Defendant's argument is unavailing. For the reasons previously stated, Officer Jenatscheck had probable cause and reasonable suspicion to initiate a traffic stop based on traffic violations. Even if the Court found no probable cause or reasonable suspicion to initiate a traffic stop based on traffic violations, the Court would still find probable cause and reasonable suspicion to conduct an investigatory Terry stop based on defendant's drug trafficking activities.
Judge Roberts found, and the Court agrees that:
Based on the totality of the circumstances . . . law enforcement had probable cause and reasonable suspicion to conduct an investigatory Terry stop consistent with [United States v. Navarrete-Barron, 192 F.3d 786 (8th Cir. 1999)]. See also United States v. Bustos-Torres, 396 F.3d 935, 942 (8th Cir. 2005) (finding an investigative Terry stop constitutional and justified when an officer observed behavior consistent with a drug transaction in an area known to law enforcement to be a common place for drug dealing); United States v. Williams, 139 F.3d 628, 630 (8th Cir. 1998) (finding an investigative Terry stop constitutional and justified when an officer observed an individual suspected of drug trafficking in the past engaging in behavior consistent with an illegal drug transaction outside a tavern).(Doc. 30, at 30-31).

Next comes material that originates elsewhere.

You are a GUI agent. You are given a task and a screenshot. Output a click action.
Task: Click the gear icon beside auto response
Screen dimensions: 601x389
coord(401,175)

Neither defendant nor the government objected to Judge Roberts' factual findings in his R&R. As such, the Court adopts Judge Roberts' factual findings as stated in the R&R.
On February 23, 2023, before the traffic stop, a CI informed law enforcement officers that defendant had or would soon receive a supply of drugs that the CI was supposed to help package. (Id., at 29). Officer Jenatscheck was informed that narcotics investigators had been surveilling defendant since earlier in the day. (Id., at 4). Later that day, law enforcement officers followed defendant to the Marcus Theatres parking lot off Council Street. (Id.). Officer Jenatscheck heard over the radio that another vehicle had pulled into the Marcus Theatres parking lot and that officers observed an individual exit the vehicle carrying a bag and place the bag in the back seat of defendant's vehicle. (Id.).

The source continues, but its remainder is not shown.